Une fillette se prépare à passer le concours du Conservatoire. «Si tu n’as pas le concours, nous, on continuera à payer les leçons particulières», dit le père et la fillette autoritaire tranche «non!» avec sur le visage le masque de la haine. Le père objecte qu’on joue pour se faire plaisir… On en est loin… De la boucherie paternelle, il semble que la fillette n’ait retenu que la leçon de fuir au plus vite son milieu d’origine pour grimper les échelons de la promotion sociale, pour laquelle elle possède une solution : son amour de la musique et son talent au piano.

Celle qui va détruire ses rêves est justement celle comme elle se rêvait de devenir : une pianiste célèbre : Ariane Fouchécourt, présidente du jury du concours, distraie la jeune fille pendant sa prestation au piano en acceptant de signer un autographe à une secrétaire, déconcentrée, la gamine perd ses moyens et échoue. Fin de la première partie.

Une jeune femme est embauchée en tant que stagiaire dans un cabinet d’avocat. Telle la Marnie de Hitchcock, elle est trop sage, trop lisse, trop parfaite, les cheveux blond vénitiens lissés en queue de cheval, la jupe bleu marine au genou, le chemisier blanc, le talon plat en crêpe, les manières exagérément polies, sorte d’ange de la mort parachuté de nulle part. Mélanie Provost n’est d’autre que la fillette du conservatoire et elle n’a pas choisi par hasard le cabinet de Maître Fouchécourt.

Engagée pour dépanner la baby-sitter d’Ariane Fouchécourt et garder leur fils Tristan, malheureux jeune garçon transformé en aspirant petit Mozart pour le plaisir de ses mélomanes de parents, Mélanie pousse enfin la porte de la vengeance en arrivant dans la demeure, une jubilation mauvaise se peint alors sur le visage de l’actrice Deborah François.

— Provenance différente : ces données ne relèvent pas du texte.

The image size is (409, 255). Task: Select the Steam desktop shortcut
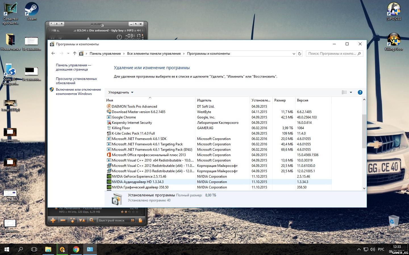32,12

Ariane a changé depuis l’époque du Conservatoire, conséquence d’un accident de voiture jamais élucidé, elle est victime d’un trac pathologique qui la paralyse avant d’entrer en scène et menace la carrière du trio musical dont elle est la vedette. Mélanie va y remédier en se faisant engager aussi comme tourneuse de pages… «Une tourneuse, c’est quelque un qui peut mettre en danger un équilibre» dira Ariane en plongeant dans le piège.

Le réalisateur Dennis Dercourt, lui-même musicien, a mis en scène les angoisses de l’artiste, amplifiées par le traumatisme d’un accident et l’arrivée d’une tueuse masquée au sein du foyer familial et professionnel, ce qui crée une tension anxieuse triple tout le long du film. Chaque concert d’Ariane Fouchecourt avec Mélanie tournant les pages est mis en scène comme la scène clé d’un thriller où l’où tremble qu’elle ne fasse une fausse note, ou, pire, qu’elle n’arrive pas à jouer… Une catastrophe qu’on frôlera plus tard quand Mélanie disparue à la dernière minute, Ariane, incapable de faire confiance à une autre tourneuse de pages, perdra ses moyens…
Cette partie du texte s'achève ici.